Editor, I too found Frank Kagabo’s piece rather shallow, and much of his “analysis” founded on either erroneous or exaggerated assumptions.

Wednesday, March 05, 2014
Uwizeyimana speaks to journalists in Kigali last month. The former Kigali detractor said his criticism of the Government was part of his paid job with BBC as an analyst. (File)

Editor,

ALLOW ME to react on Pan Butamire’s article, "Opposition in exile not of any consequence” (The New Times, March 1).

I too found Frank Kagabo’s piece rather shallow, and much of his "analysis” founded on either erroneous or exaggerated assumptions.

He asserts for instance that the BBC Kinyarwanda/Kirundi needs no introduction to any Rwandan interested in developments in their country. If by that he means that it is compulsory, a must or essential to listen to it in order to be adequately or properly informed about Rwandan affairs, then I am afraid he is really wrong.

I believe I am more than adequately informed about what goes on in Rwanda. And yet I rarely, if ever, listen to or watch the BBC (like much of what goes for news these days, you have a small nugget of information – the rest is interpretation, and heavy spin pretending to be news) whose veracity I have come to doubt over the years; and I have never listened to BBC Kinyarwanda/Kirundi. 

Knowing who its host is, I had no doubt about what it would be pushing, and I don’t willingly put myself in a position in which I let people try to push their rubbish into my consciousness.

And so I didn’t know Evode Uwizeyimana nor know about him since I don’t follow the likes of BBC or its American, French, German or Dutch counterparts. I therefore read Mr. Kagabo’s piece on Mr. Uwizeyimana’s return home hoping to understand a little more about the subject, his reasons for going into exile and then for returning home despite all that he had said while in self-imposed exile.

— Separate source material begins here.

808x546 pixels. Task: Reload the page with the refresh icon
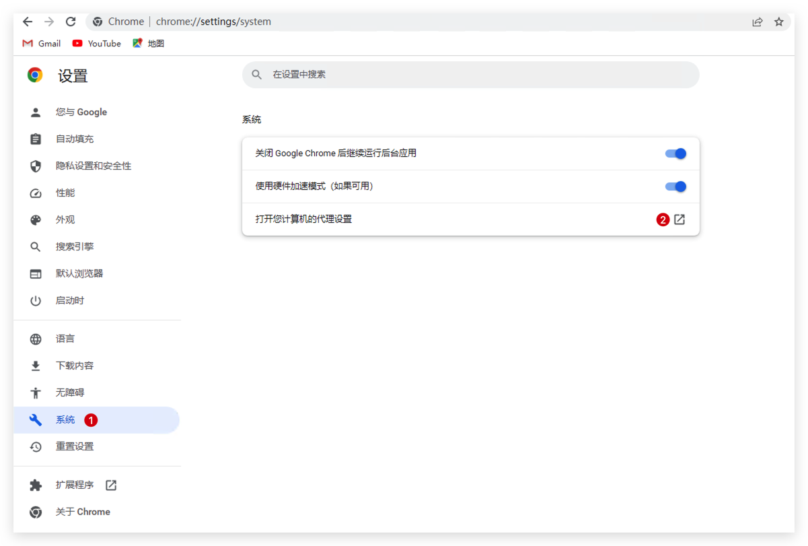click(x=71, y=22)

However, at the end of the piece I was no wiser about Mr. Uwizeyimana’s story than when I started. All I had was what I already knew: after years of exile, during which he said many negative things about his own government (his former employer), he was back home consulting with that same government and rubbishing everything he said on anti-government programmes, explaining he had been paid to do so.

At the end of the day, I wondered what Mr. Kagabo’s spin was all about.